Nirsevimab, sold under the brand name Beyfortus, is a human recombinant monoclonal antibody with activity against respiratory syncytial virus (RSV).
It is a respiratory syncytial virus (RSV) F protein‑directed fusion inhibitor.
It binds to the fusion protein on the surface of the RSV virus.
Nirsevimab binds to the prefusion conformation of the RSV fusion (F) protein, i.e. it binds to the site at which the virus would attach to a cell; effectively rendering it useless.
It has a modified Fc region, extending the half-life of the drug in order for it to last the whole RSV season.
Routes of administration Intramuscular.
Preferably administered intramuscularly once before the start of our SVR season.
The most common side effects are rash, fever and injection site reactions (such as redness, swelling and pain where the injection is given).
It indicated for the prevention of respiratory syncytial virus RSV lower respiratory tract disease in neonates and infants during their first RSV season.
Indicated for the prevention of RSV lower respiratory tract disease in neonates and infants born during or entering their first RSV season and children up to 24 months of age who remain vulnerable to severe RSV disease through their second RSV season.
CDC recommended maternal RSVpreF vaccination during pregnancy, though both are not needed in most infants.
It has a modified Fc region, extending the half-life of the drug in order for it to last the whole RSV season.
Nirsevimab prevents lower respiratory tract infection caused by RSV requiring medical attention such as bronchiolitis and pneumonia, in term and preterm infants during their first RSV season.
In a phase II/III, randomized, double‑blind, multicenter trial in infants who were born five or more weeks prematurely (less than 35 weeks gestation) at higher risk for severe RSV disease and infants with chronic lung disease of prematurity (i.e. long-term respiratory problems faced by babies born prematurely) or congenital heart disease: results of this study showed that nirsevimab had a similar safety profile compared to palivizumab (Synagis).
The US Food and Drug Administration (FDA) evaluated the safety and efficacy of nirsevimab based on three trials, two of which were randomized, double-blind, placebo-controlled, multicenter clinical trials.
The key measure of efficacy was the incidence of medically attended RSV lower respiratory tract infection (MA RSV LRTI), evaluated during the 150 days after nirsevimab administration.
MA RSV LRTI included all health care provider visits (physician office, urgent care, emergency room visits and hospitalization) for lower respiratory tract disease with worsening clinical severity and a positive RSV test.
Trial 03 included 1,453 preterm infants (born at greater than or equal to 29 weeks of gestational age up to less than 35 weeks of gestation) who were born during or entering their first RSV season.
Of the 1,453 preterm infants in the trial, 969 received a single dose of nirsevimab and 484 received placebo.
Among infants who were treated with nirsevimab, 25 (2.6%) experienced MA RSV LRTI compared with 46 (9.5%) infants who received placebo.
Nirsevimab reduced the risk of MA RSV LRTI by approximately 70% relative to placebo.
For Trial 04, the primary analysis group within the trial included 1,490 term and late preterm infants (born at greater than or equal to 35 weeks in gestational age), 994 of whom received a single dose of nirsevimab and 496 of whom received placebo.
Among infants who were treated with nirsevimab, 12 (1.2%) experienced MA RSV LRTI compared with 25 (5.0%) infants who received placebo.
Nirsevimab is infective in reducing the risk of hospitalized RSV associated bronchiolitis by 83% (Assad Z).

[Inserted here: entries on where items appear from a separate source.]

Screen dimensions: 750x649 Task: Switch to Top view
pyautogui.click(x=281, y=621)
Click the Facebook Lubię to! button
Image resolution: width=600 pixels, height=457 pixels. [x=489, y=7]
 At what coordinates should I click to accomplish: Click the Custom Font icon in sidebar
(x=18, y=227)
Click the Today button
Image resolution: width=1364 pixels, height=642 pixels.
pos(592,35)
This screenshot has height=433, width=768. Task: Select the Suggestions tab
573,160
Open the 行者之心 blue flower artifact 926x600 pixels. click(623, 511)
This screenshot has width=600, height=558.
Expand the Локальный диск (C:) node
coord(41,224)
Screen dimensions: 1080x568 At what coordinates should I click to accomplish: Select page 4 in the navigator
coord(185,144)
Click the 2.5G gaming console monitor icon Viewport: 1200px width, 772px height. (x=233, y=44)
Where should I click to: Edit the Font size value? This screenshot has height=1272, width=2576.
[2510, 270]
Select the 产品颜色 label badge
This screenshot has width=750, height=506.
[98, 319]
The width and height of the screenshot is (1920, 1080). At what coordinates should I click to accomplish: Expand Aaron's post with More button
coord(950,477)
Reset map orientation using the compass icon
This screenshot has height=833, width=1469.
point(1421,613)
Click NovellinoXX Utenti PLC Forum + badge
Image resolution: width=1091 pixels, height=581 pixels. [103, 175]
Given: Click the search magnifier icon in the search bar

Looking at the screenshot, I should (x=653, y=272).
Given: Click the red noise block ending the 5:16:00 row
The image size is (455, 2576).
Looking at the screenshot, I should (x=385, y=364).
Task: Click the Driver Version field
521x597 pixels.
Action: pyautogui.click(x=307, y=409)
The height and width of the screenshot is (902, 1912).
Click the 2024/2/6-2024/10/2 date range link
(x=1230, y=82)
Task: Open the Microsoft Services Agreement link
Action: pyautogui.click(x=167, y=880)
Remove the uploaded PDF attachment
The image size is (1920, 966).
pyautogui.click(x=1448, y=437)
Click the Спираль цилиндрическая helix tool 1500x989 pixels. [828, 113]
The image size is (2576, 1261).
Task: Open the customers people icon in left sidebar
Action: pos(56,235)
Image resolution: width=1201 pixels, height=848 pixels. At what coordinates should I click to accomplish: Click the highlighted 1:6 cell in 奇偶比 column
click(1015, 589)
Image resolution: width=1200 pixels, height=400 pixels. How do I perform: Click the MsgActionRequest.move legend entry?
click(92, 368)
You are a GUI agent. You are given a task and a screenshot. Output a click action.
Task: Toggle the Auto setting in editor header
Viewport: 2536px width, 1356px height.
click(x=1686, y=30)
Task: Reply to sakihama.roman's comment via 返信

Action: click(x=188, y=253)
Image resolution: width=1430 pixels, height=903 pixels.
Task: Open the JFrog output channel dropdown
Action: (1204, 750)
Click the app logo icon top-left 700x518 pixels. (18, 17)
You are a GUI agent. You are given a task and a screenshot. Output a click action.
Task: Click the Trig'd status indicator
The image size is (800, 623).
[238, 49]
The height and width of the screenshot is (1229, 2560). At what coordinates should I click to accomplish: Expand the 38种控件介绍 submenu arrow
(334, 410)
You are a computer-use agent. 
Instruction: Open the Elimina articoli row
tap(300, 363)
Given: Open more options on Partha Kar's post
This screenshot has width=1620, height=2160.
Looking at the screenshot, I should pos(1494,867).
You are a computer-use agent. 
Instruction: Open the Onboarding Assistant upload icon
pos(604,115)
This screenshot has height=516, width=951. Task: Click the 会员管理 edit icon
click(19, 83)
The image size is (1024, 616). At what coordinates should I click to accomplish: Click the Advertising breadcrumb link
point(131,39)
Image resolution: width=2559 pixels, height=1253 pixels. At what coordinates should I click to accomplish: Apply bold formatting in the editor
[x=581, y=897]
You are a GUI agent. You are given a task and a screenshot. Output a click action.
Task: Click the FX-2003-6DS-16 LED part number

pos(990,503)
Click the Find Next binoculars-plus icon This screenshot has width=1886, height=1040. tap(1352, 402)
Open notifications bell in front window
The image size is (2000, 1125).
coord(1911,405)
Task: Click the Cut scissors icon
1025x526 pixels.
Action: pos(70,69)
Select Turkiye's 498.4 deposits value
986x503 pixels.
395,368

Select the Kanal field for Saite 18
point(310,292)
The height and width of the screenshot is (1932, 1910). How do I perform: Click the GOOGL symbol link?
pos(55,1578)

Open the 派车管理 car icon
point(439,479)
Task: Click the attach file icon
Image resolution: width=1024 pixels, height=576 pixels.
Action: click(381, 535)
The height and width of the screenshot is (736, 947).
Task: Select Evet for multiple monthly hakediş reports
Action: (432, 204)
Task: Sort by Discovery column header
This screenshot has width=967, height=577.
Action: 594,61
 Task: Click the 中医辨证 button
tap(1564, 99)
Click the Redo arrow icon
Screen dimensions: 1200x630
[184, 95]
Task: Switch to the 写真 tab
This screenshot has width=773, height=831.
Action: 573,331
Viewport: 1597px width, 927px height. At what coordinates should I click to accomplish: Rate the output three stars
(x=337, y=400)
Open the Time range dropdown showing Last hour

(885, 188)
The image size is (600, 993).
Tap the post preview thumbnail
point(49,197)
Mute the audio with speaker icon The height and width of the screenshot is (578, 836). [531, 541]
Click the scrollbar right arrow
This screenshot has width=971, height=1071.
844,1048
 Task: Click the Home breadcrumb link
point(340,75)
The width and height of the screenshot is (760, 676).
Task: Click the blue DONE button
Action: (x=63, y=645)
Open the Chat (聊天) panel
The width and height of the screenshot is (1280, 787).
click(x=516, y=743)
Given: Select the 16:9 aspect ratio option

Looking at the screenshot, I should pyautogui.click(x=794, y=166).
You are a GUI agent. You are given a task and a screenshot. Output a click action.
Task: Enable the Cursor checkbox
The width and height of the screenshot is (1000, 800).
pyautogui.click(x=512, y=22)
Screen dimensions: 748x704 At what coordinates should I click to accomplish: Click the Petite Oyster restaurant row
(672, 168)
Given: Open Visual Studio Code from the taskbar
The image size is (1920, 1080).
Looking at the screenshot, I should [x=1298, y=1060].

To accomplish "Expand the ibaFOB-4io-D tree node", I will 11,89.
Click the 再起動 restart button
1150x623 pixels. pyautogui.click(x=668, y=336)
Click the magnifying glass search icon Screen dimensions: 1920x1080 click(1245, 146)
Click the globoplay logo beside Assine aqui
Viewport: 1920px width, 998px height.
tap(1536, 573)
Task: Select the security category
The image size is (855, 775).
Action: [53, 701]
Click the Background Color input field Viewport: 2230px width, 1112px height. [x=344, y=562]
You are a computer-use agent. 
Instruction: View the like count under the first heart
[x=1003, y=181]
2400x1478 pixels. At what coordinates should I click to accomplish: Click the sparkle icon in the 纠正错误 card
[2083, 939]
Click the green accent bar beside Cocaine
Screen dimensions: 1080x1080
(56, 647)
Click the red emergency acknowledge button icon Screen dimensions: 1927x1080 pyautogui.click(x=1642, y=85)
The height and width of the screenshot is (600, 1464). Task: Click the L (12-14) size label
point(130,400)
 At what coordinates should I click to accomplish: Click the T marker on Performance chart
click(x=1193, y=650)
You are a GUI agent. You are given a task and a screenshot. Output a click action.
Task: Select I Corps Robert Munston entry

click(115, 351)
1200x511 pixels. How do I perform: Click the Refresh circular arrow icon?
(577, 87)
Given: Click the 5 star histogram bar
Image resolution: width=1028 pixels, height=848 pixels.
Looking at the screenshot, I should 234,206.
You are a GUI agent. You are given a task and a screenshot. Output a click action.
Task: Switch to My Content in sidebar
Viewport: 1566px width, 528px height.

Nirsevimab reduced the risk of MA RSV LRTI by approximately 75% relative to placebo.
Trial 05, a randomized, double-blind, active (palivizumab)-controlled, multicenter trial, supported the use of nirsevimab in children up to 24 months of age who remain vulnerable to severe RSV disease through their second RSV season.
The trial enrolled 925 preterm infants and infants with chronic lung disease of prematurity or congenital heart disease.
The safety and pharmacokinetic data from Trial 05 provided evidence for the use of nirsevimab to prevent MA RSV LRTI in this population.
Alternatively, the CDC recommended maternal RSVpreF vaccination during pregnancy, though both are not needed in most infants.
No major hypersensitivity reactions have been reported, and adverse events of grade 3 or higher were only reported in 8% (77 of 968) of participants in clinical trial.